It’s especially fruitful to seek that compensation from a new employer.

“If you really want to get a bump in pay, change companies,” she says.

The upside to job hunting right now, as offices being to usher workers back to the office, is the chance to find flexibility in your working conditions.

If you’re someone who’s interested in remote or hybrid work, that can be a way to save money as well, Ahmed-Haq says, as the fewer trips you’re making into the office can save on spending for gas and lunches.

“So even though one company may offer you a slightly less salary if they’re more flexible with remote work, you may be able to save more overall by having the ability to stay home three days a week, for example,” she says.

— with files from Global News’ Anne Gaviola

These are some of the findings of an Ipsos poll conducted between June 9 and 13, 2022, on behalf of Global News.
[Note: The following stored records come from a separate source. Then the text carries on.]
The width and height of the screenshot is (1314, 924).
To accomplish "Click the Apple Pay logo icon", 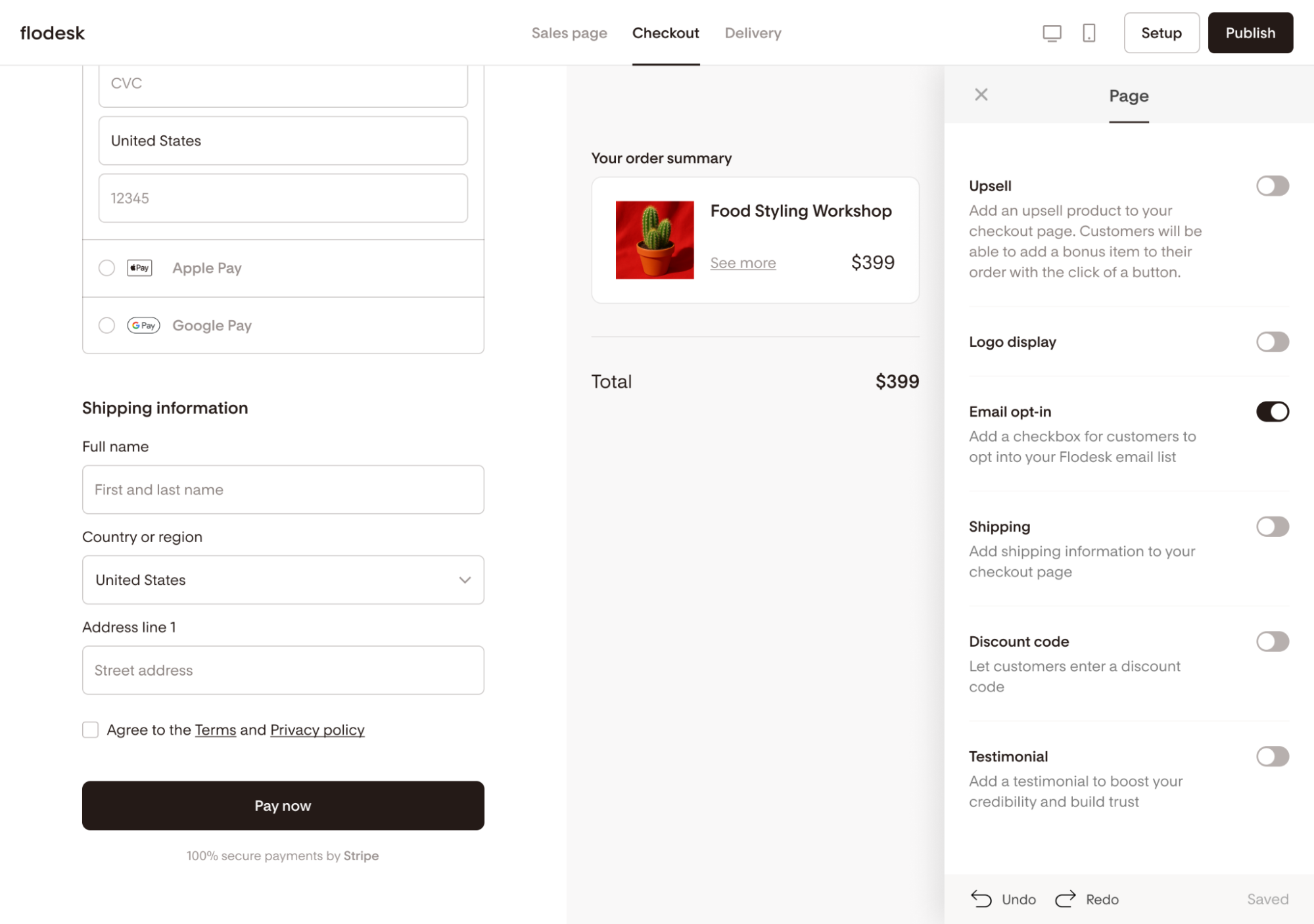I will pyautogui.click(x=139, y=268).
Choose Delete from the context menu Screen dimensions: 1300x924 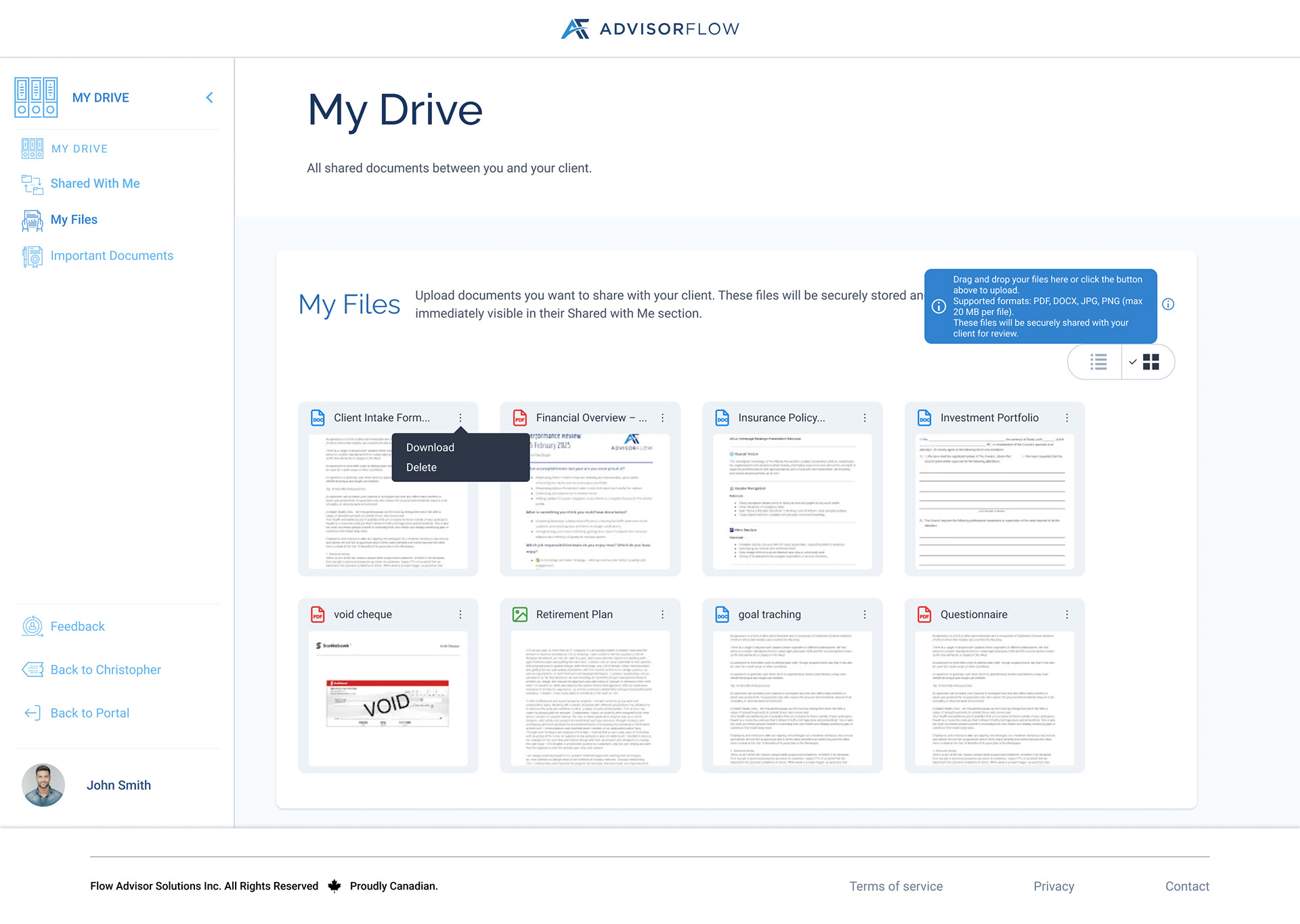(x=421, y=467)
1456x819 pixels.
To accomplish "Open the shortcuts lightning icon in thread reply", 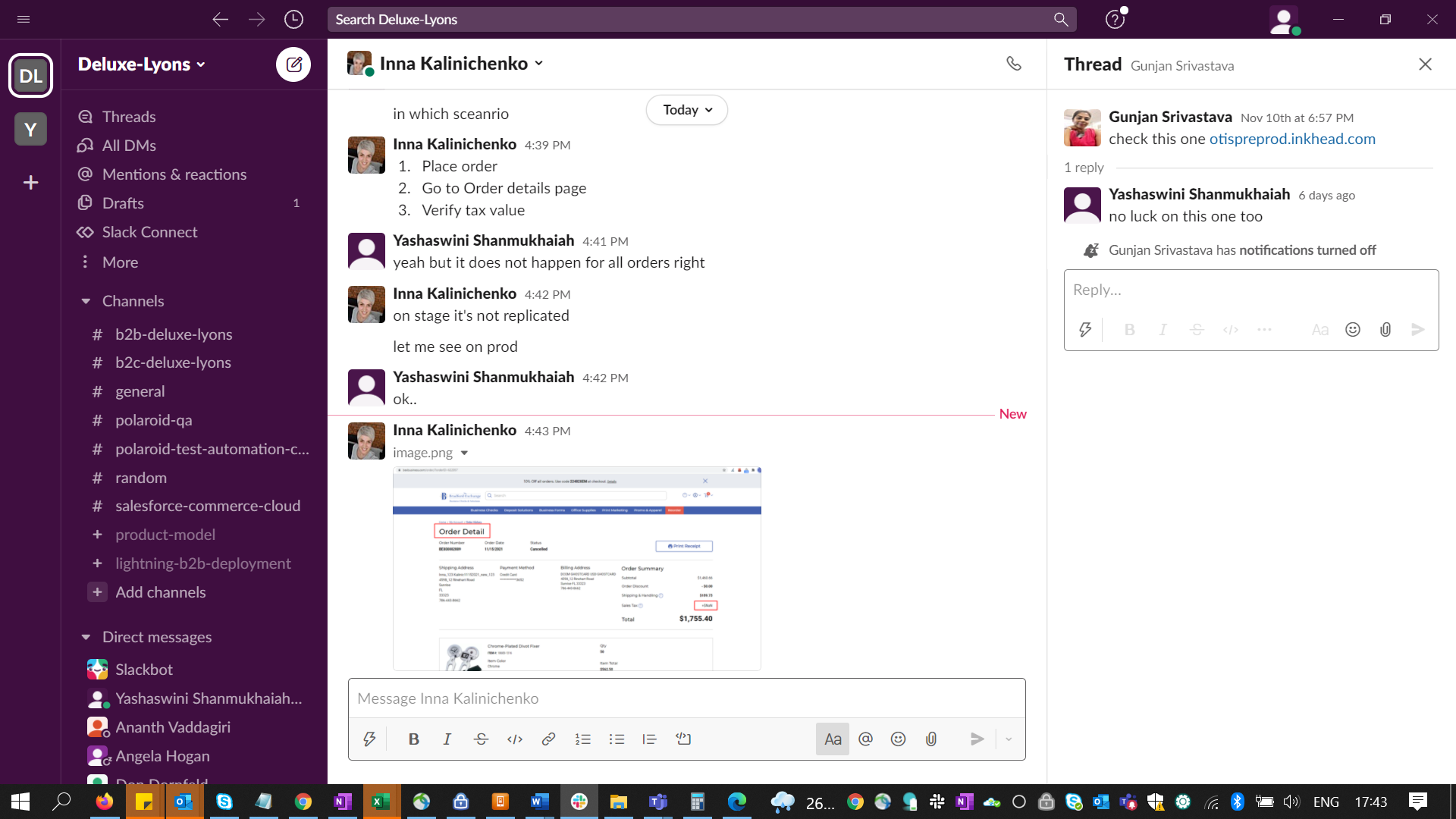I will click(1085, 329).
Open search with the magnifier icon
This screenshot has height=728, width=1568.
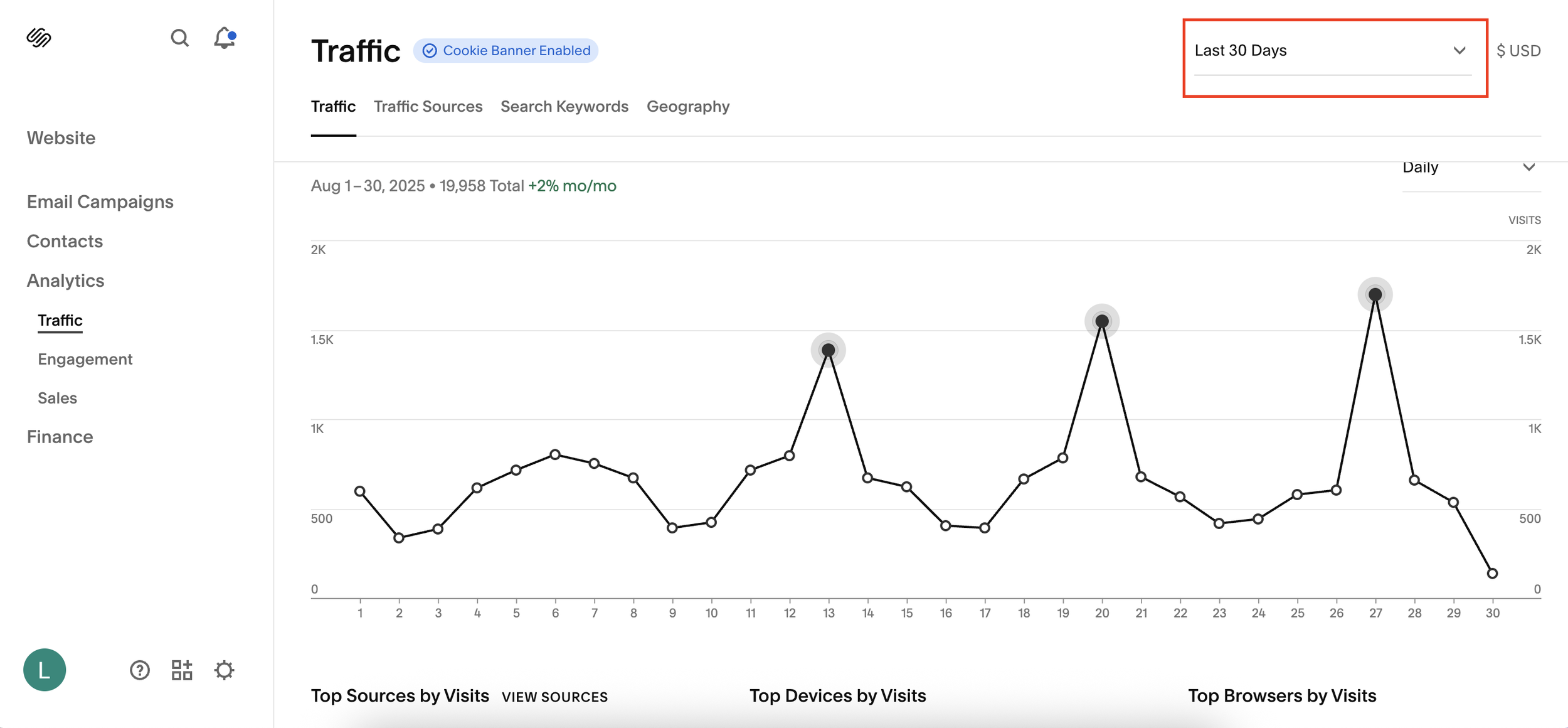click(x=179, y=38)
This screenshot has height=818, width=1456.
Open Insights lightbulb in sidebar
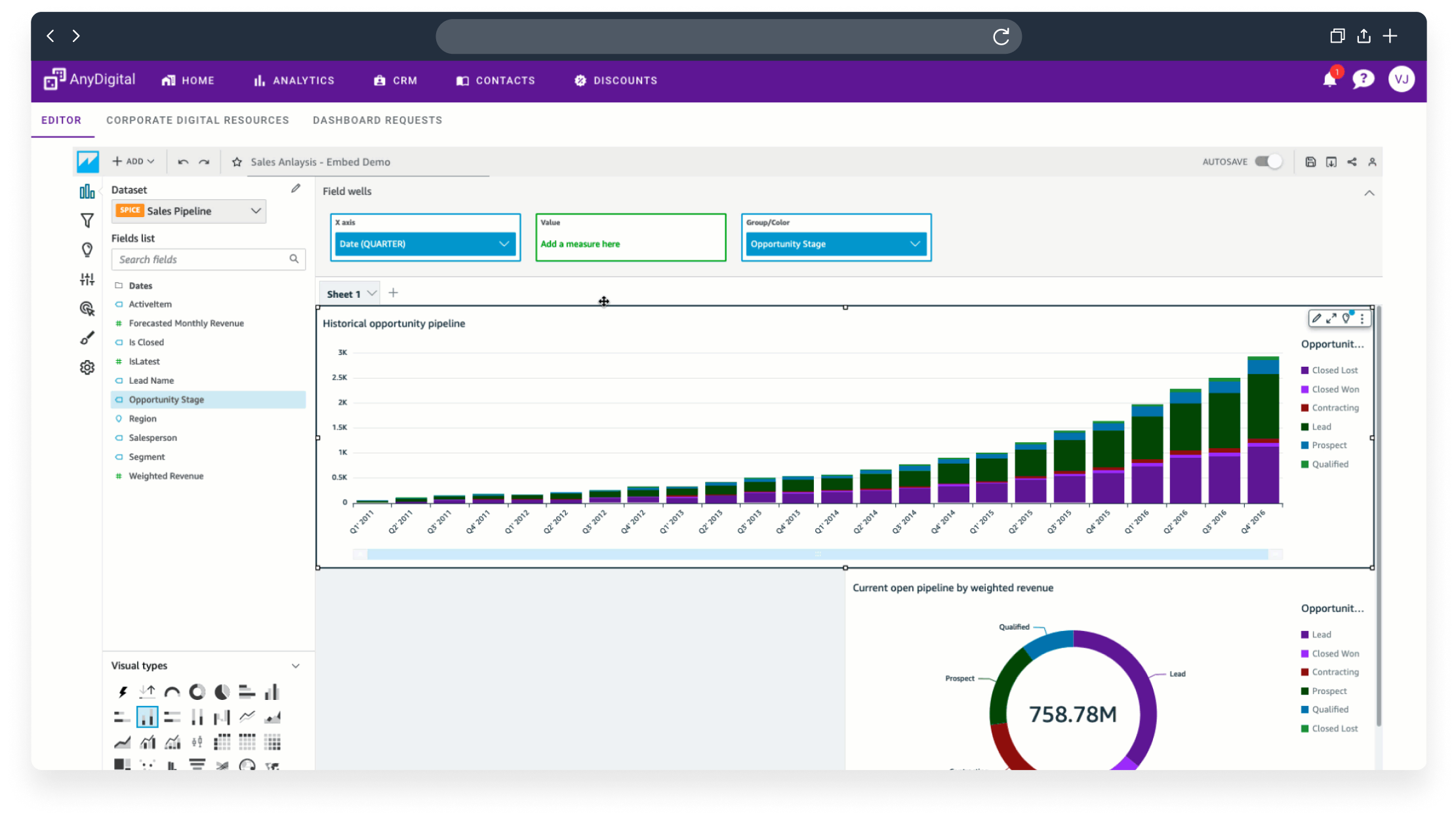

For this survey, a sample of 1,001 Canadians aged 18-plus were interviewed. Quotas and weighting were employed to ensure that the sample’s composition reflects that of the Canadian population according to census parameters. The precision of Ipsos online polls is measured using a credibility interval. In this case, the poll is accurate to within ± 3.5 percentage points, 19 times out of 20, had all Canadians aged 18-plus been polled. The credibility interval will be wider among subsets of the population. All sample surveys and polls may be subject to other sources of error, including, but not limited to, coverage error and measurement error.